In the comments, Kim Walisch says this about the algorithm,

This algorithm counts the number of 1 bits (population count) in an array using 64-bit tree merging. To the best of my knowledge this is the fastest integer arithmetic bit population count algorithm, it uses only 8 operations for 8 bytes on 64-bit CPUs

Example:

julia> aa = Array(Uint64,100000000);
julia> fill!(aa,typemax(Uint64));

julia> @time apopcount(aa)
elapsed time: 0.140950344 seconds (96 bytes allocated)  # test shows overhead is negligible
6400000000

julia> lpopcount(x) = ( s = 0; for i in 1:length(x) s += count_ones(x[i]) end; s)

julia> @time lpopcount(aa)
elapsed time: 0.106306266 seconds (96 bytes allocated)  # Julia version is faster !
6400000000

The algorithm is by Cédric Lauradoux

Notes

The algorithms used by :auto in genprimes and primepi are simple and do not always choose the best method.
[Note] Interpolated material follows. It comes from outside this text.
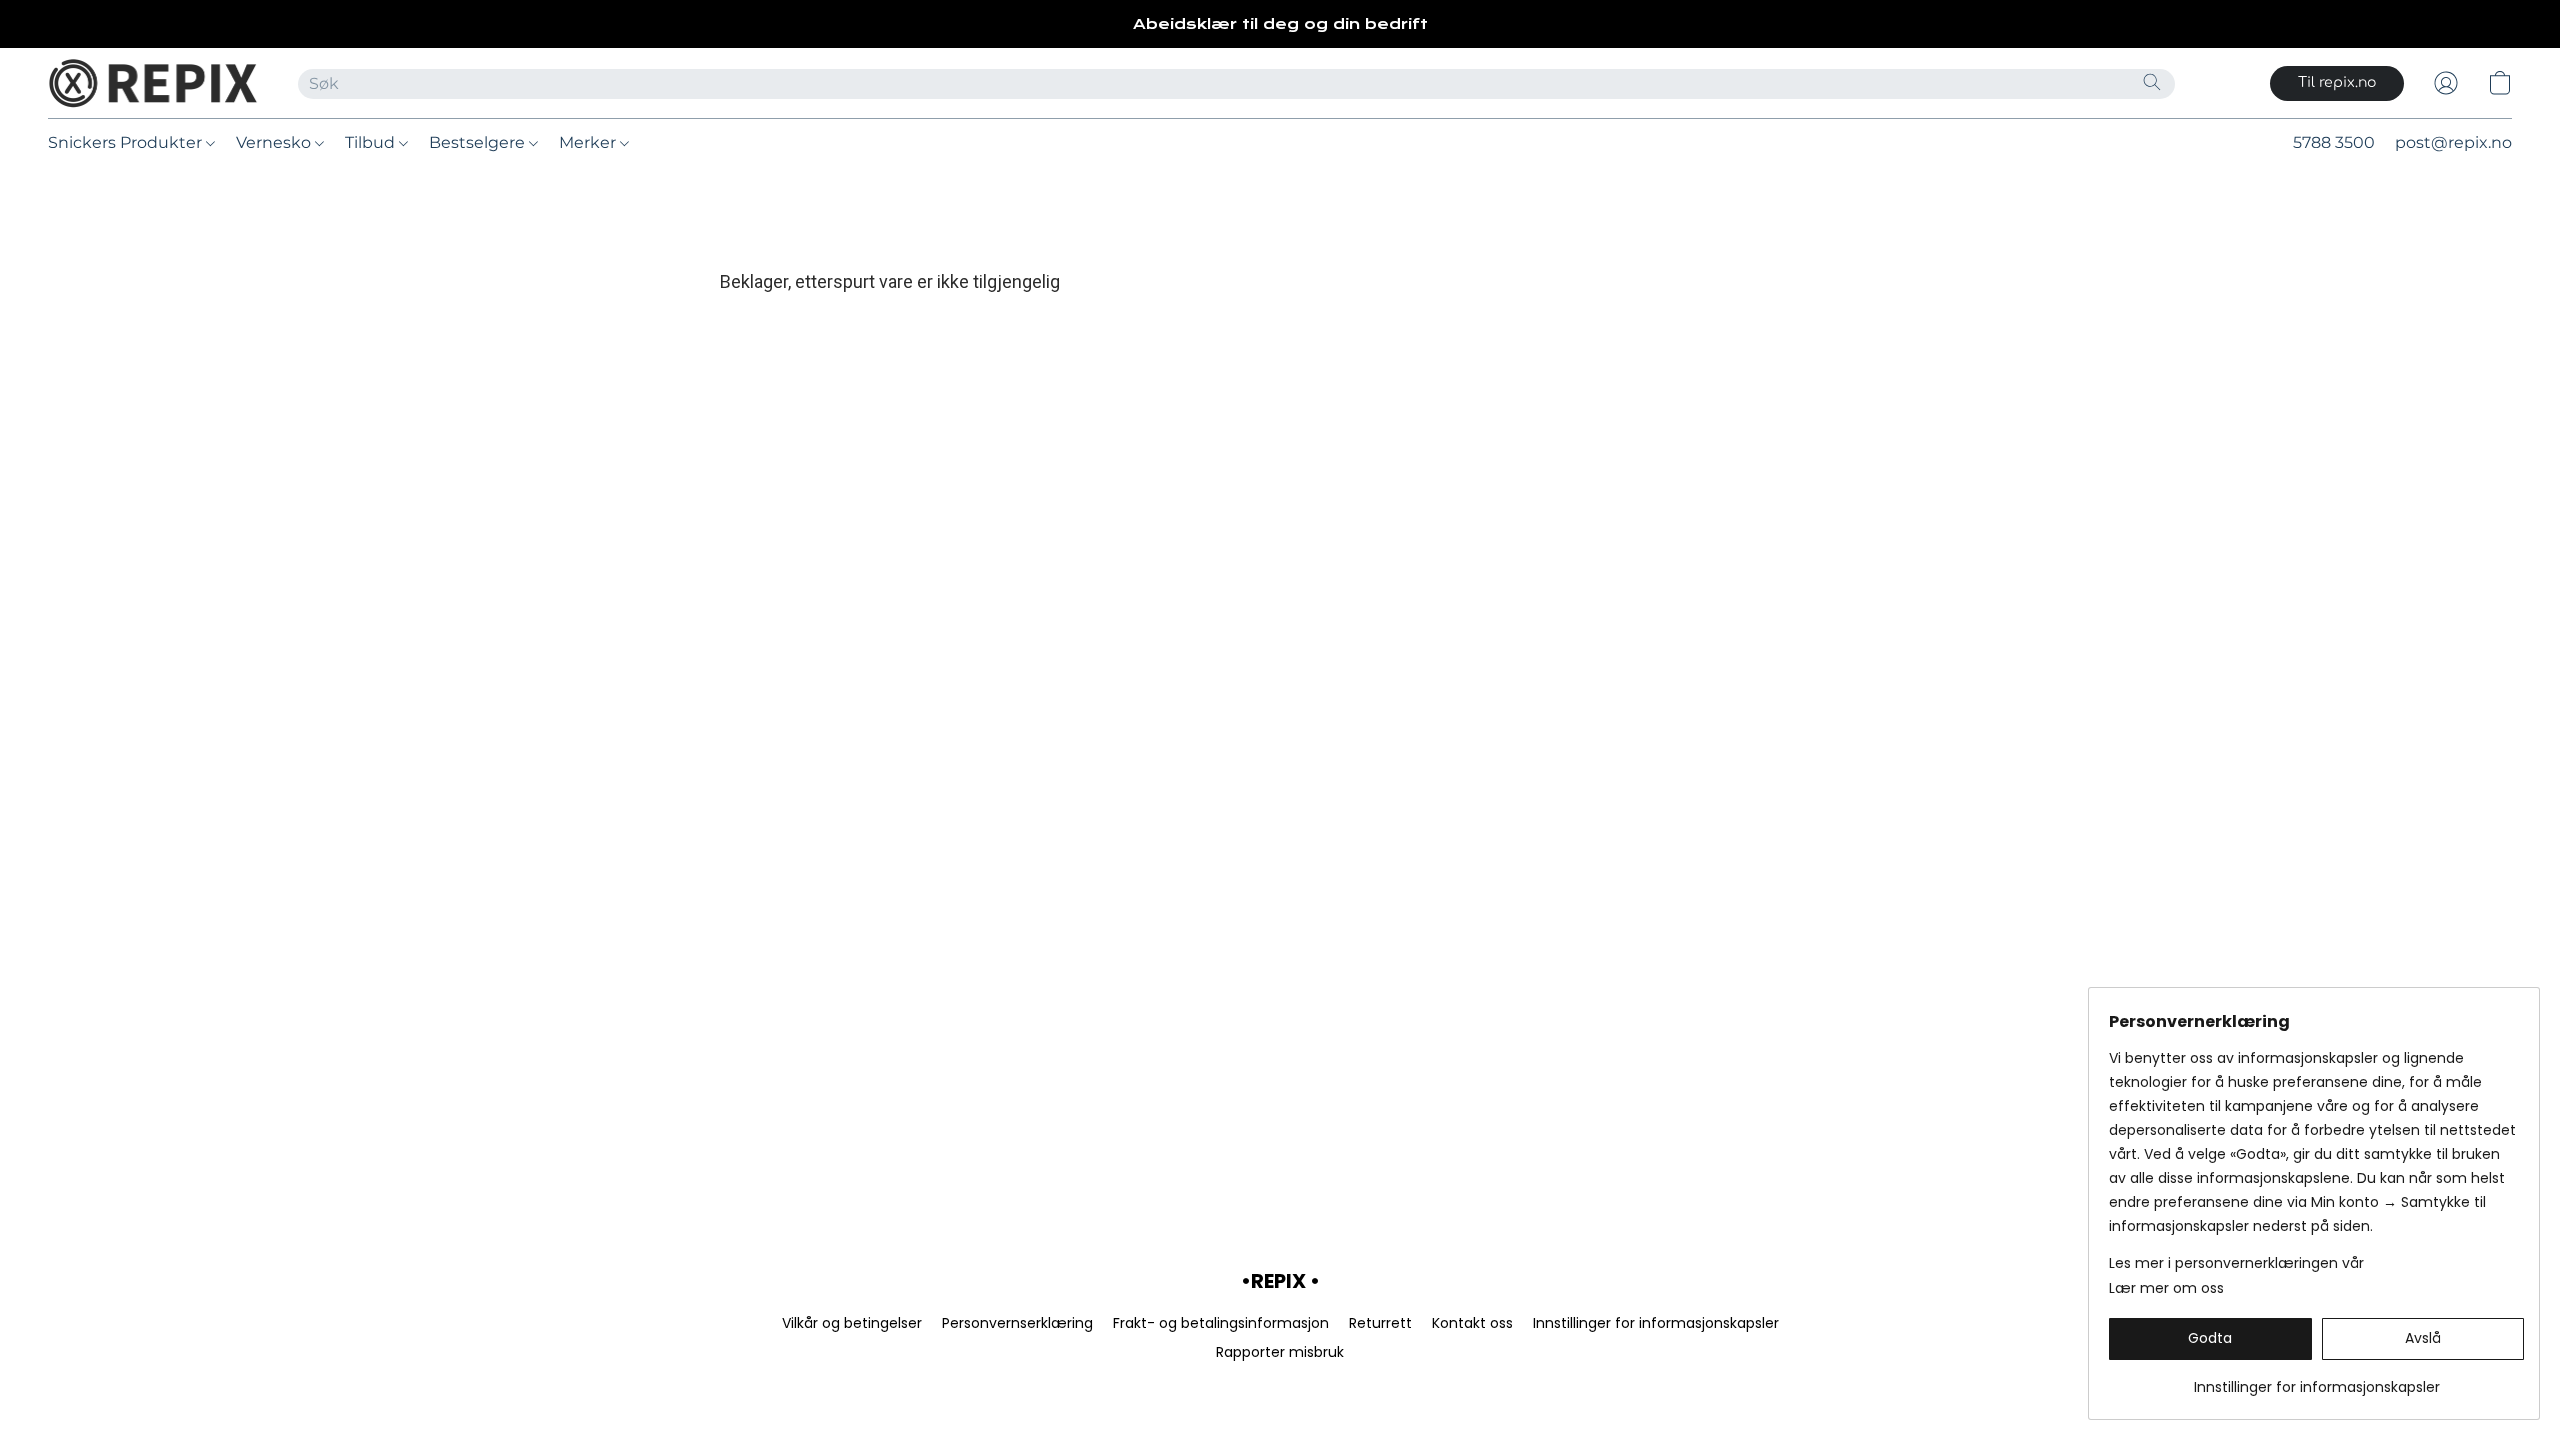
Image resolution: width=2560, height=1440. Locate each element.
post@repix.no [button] (2453, 142)
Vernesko (275, 142)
They could be improved. However, the routines are still fast. In the worst case, genprimes is more than an order of magnitude faster than Base.primes.

Bugs

Interrupting a call to the sieves usually does not cause a memory error. But, libprimesieve apparently has some static state, such that, after the interrupt, subsequent sieving runs much slower, and may not give correct results.

Interrupting a call to libprimecount, results in a segfault. We could disable_sigint, but there appear to be memory leaks in libprimecount. Better to crash Julia than the whole system.

msieve interrupt handler is installed, then all c code uses it. We need to install and then uninstall it on every call.